A FEW WEEKS ago, we ran a post (reprinted below) setting out one woman’s dilemma over how to part ways with her long-time colorist. It sounds like a silly problem but consider the close nature of the client-hair dresser relationship. We spend a lot of time in our stylist’s chair, often sharing personal details about each other’s lives under an unstated code of secrecy. We may not be friends per se, but … .
We asked readers if they had had similar hard times cutting the cord with their present stylist and how they had managed it. Most of you who commented, though, expressed fierce loyalty to their hairdresser, saying they would never leave him/her:
“Would never leave my hairdresser, Isabelle (Izzy) Goetz. Her haircuts are art!”–Bonnie Kogod
“I would never break up w my stylist!! I’ve been w Murat Franco through 2 salons–he is THE MASTER of the perfect blonde.”– Elizabeth Wydra
“Turguy and his nephew Onder at Georgetown Salon are the BEST!”– Jacqui Michel
“I’ve been seeing the same colorist and stylist for a million years and they both (Sonnia Aranibar and Jean Luc Vivier at Salon L’eau) are the best! However, occasionally I’ve been unfaithful and dabbled with others, but I always come back to them. I think they pretend not to notice.”– Kathy Legg
Still, if you find yourself looking for someone new to color or cut your tresses, here’s how our friend graciously and diplomatically told her former hairdresser bye-bye. She wrote a letter. Here’s my edited version:
Thank you for your phone calls. I do appreciate your concern.
Let me explain my lack of communication: In early January, I went into a winter funk and did not respond to email or phone calls. To make matters worse, my hair began falling out. As I mentioned to you, I started going to a new hair stylist for my cut and he mentioned that he had a formula from Germany that would prevent hair loss. Did I believe it?? Not sure, but I hoped. So far he has colored the roots once (no highlights yet). I would like to try his process a little while longer to see if it can strengthen the hair and roots or at least stabilize things. I am also trying to find out the name of his product.
I understand this was a time when you wanted to bring all your clients with you and I am sorry that I haven’t followed. You are a highly skilled colorist and I have a feeling I will be back to you in the very near future, but meanwhile I wish you great success at this new salon.
A FRIEND OF MINE in New York has a dilemma—with her hairdresser. She has been going to the same salon for color for 10 years and has become friendly with the colorist during that time. She also has had her hair cut at the salon with one of their stylists (with whom she was less friendly and had only seen for a year or so). So, when her cousin raved about a stylist at another salon, she decided it was worth giving someone else a try. Her haircut was superb. He also happens to color hair and mentioned to her that he uses a new, less harmful coloring process. In the past few weeks, her colorist has moved to a different salon, so my friend is deciding whether this leaves her an opening to also go to this new guy for color.

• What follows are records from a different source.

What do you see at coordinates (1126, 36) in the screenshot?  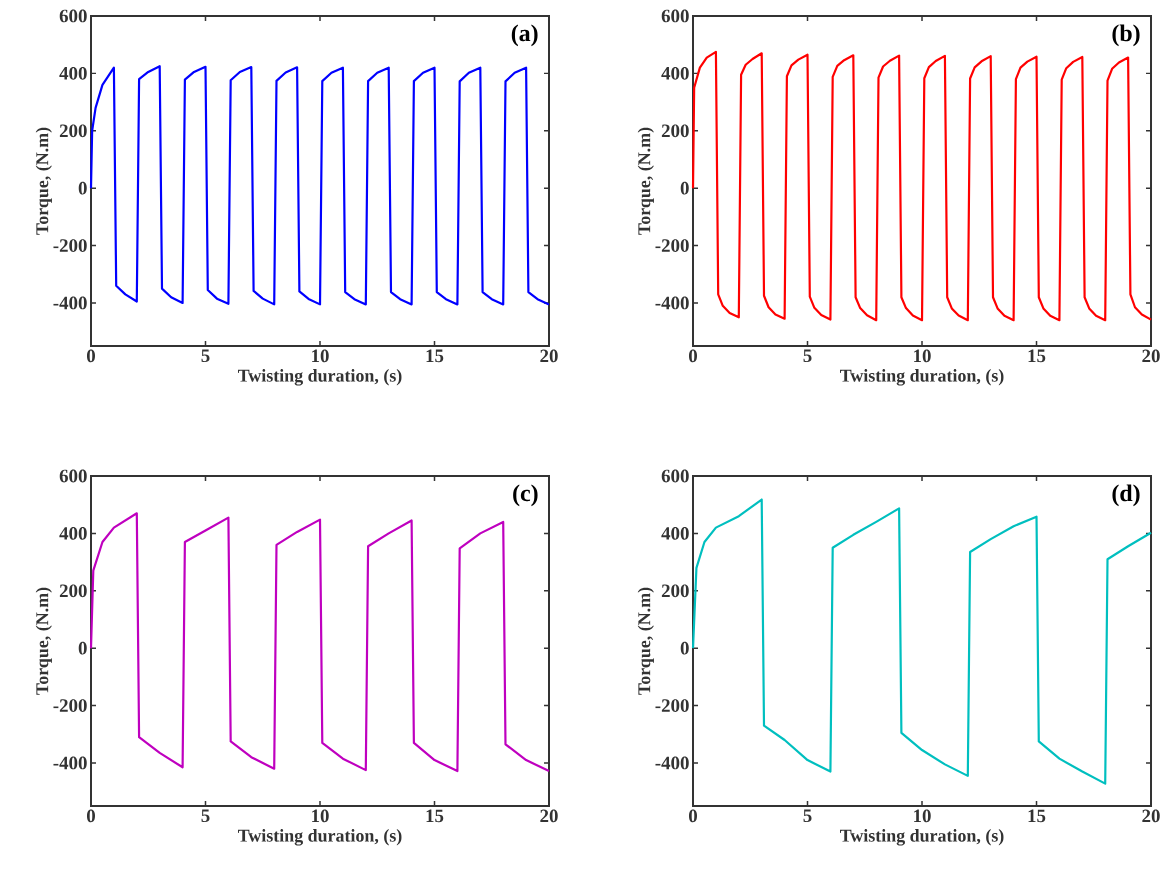 I see `annotation: (b)` at bounding box center [1126, 36].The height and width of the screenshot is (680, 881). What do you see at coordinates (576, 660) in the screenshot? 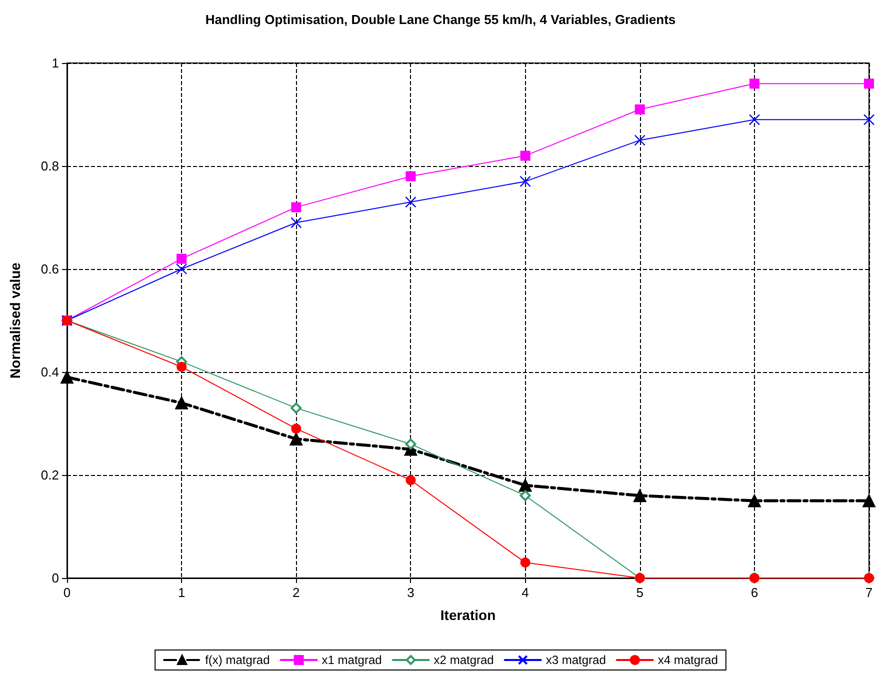
I see `legend-label: x3 matgrad` at bounding box center [576, 660].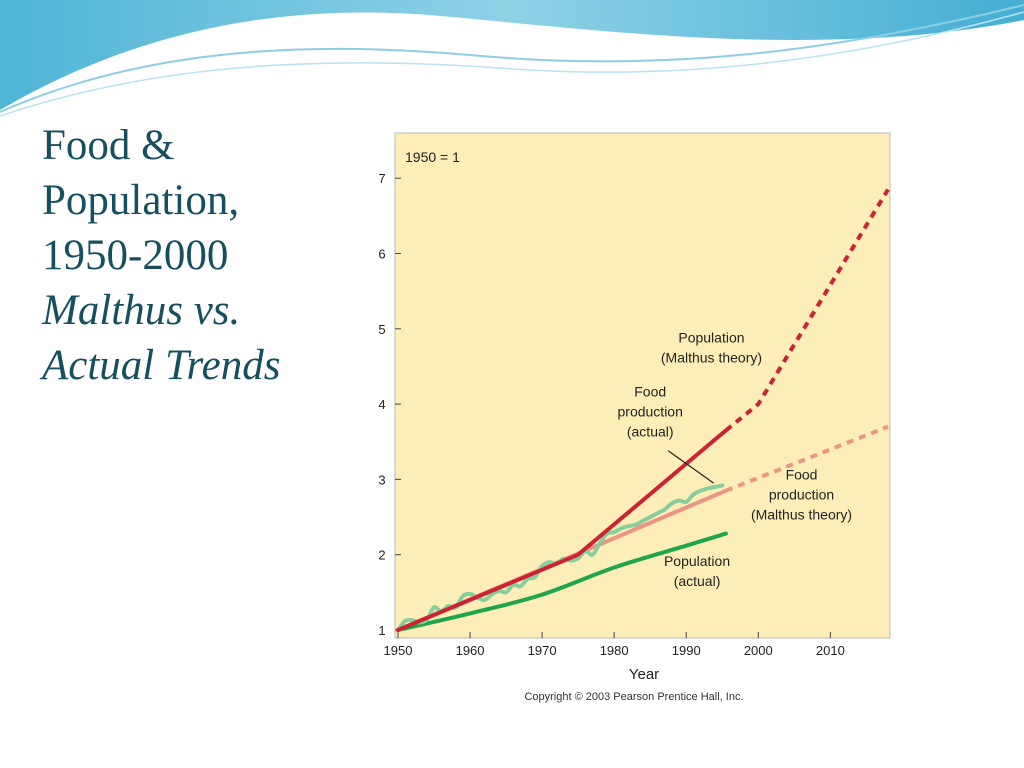 Image resolution: width=1024 pixels, height=768 pixels. I want to click on x-tick-label: 1950, so click(398, 650).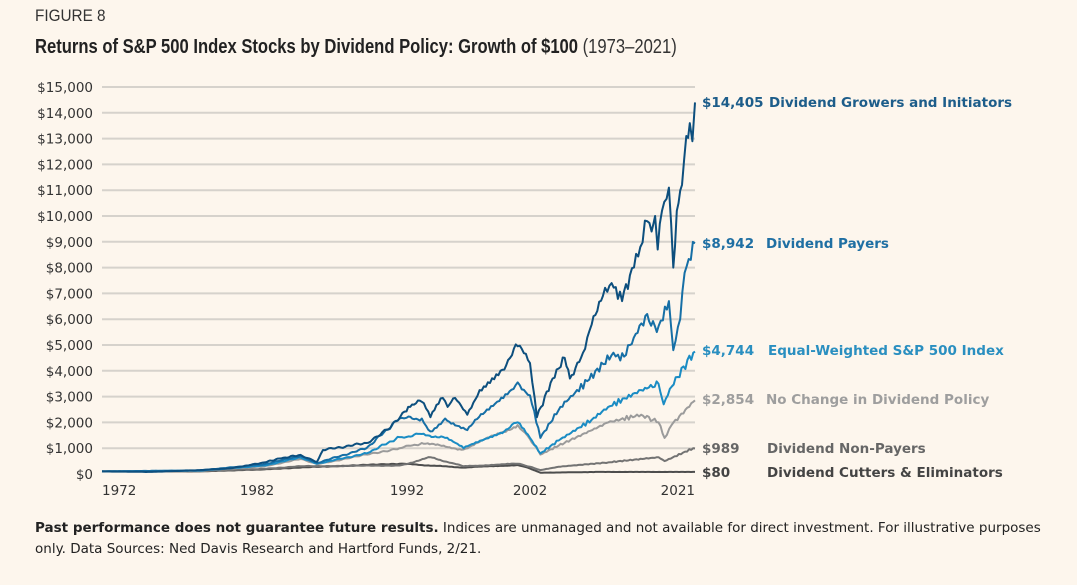  I want to click on y-tick-label: $15,000, so click(65, 88).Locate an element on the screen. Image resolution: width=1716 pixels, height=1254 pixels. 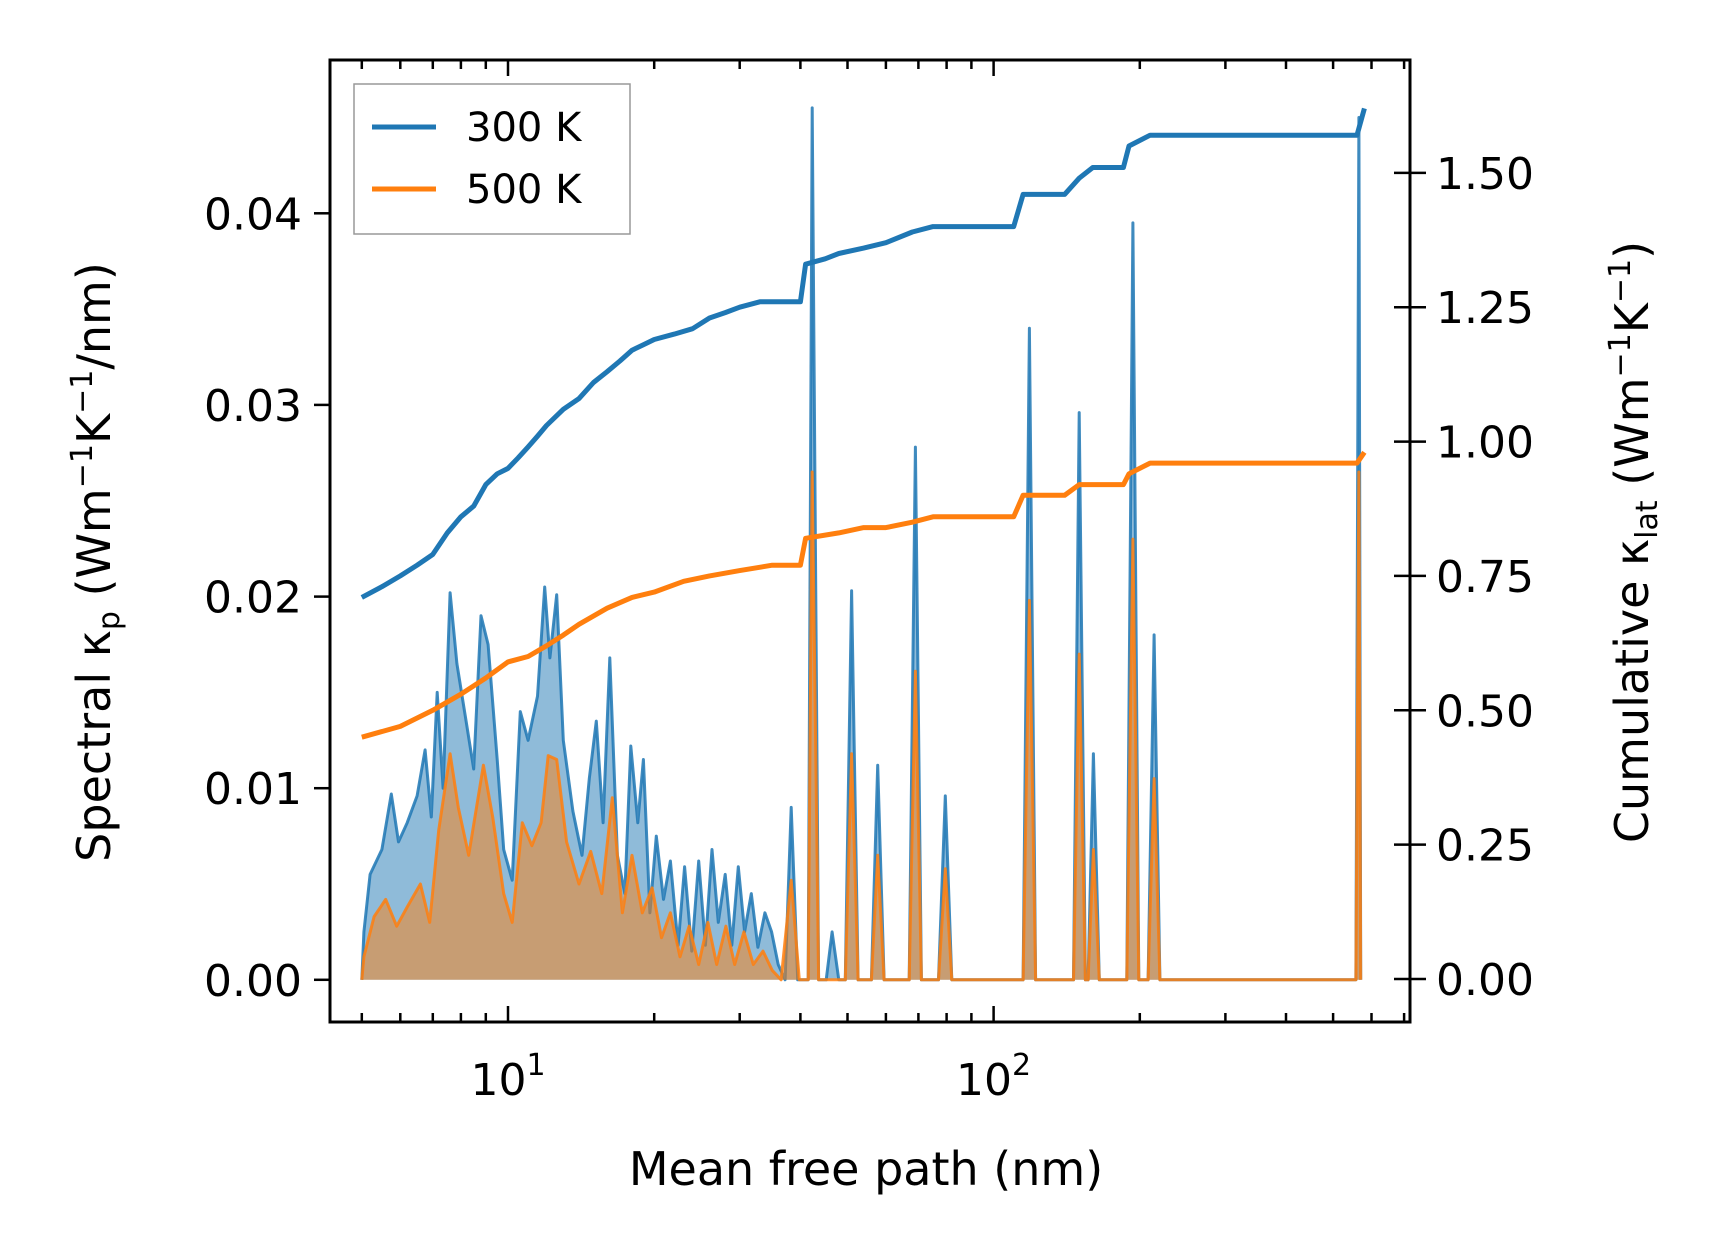
x-tick-label: 10² is located at coordinates (994, 1077).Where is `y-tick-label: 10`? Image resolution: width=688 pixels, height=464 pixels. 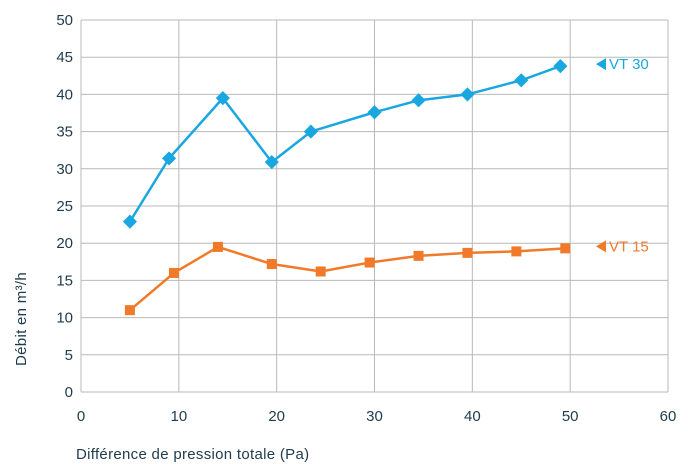 y-tick-label: 10 is located at coordinates (64, 318).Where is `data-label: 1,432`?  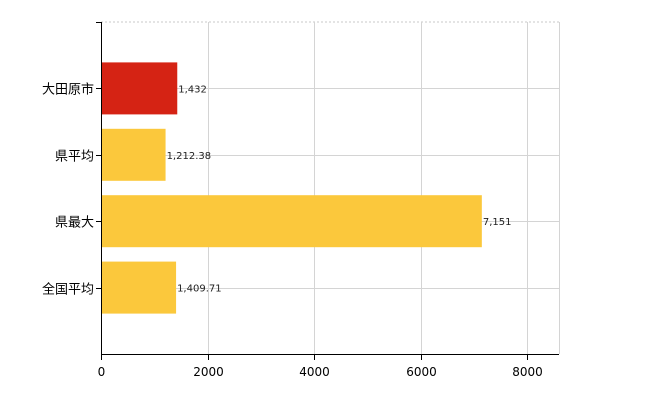
data-label: 1,432 is located at coordinates (192, 90).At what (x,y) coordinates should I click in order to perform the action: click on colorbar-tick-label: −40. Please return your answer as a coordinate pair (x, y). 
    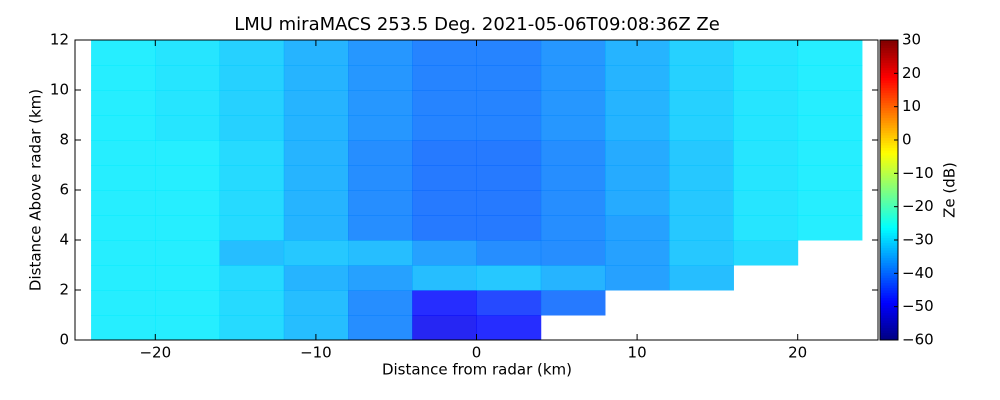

But her “old” colorist from the original salon recently called to remind her that she had moved to a different salon and hoped to see her soon. Now, she’s conflicted about what to do. Does she tell the colorist she has been seeing for 10 years that she has decided to try someone new? She doesn’t want to just ghost her. And then if she doesn’t like the new colorist’s job on her hair, does she go back to the old?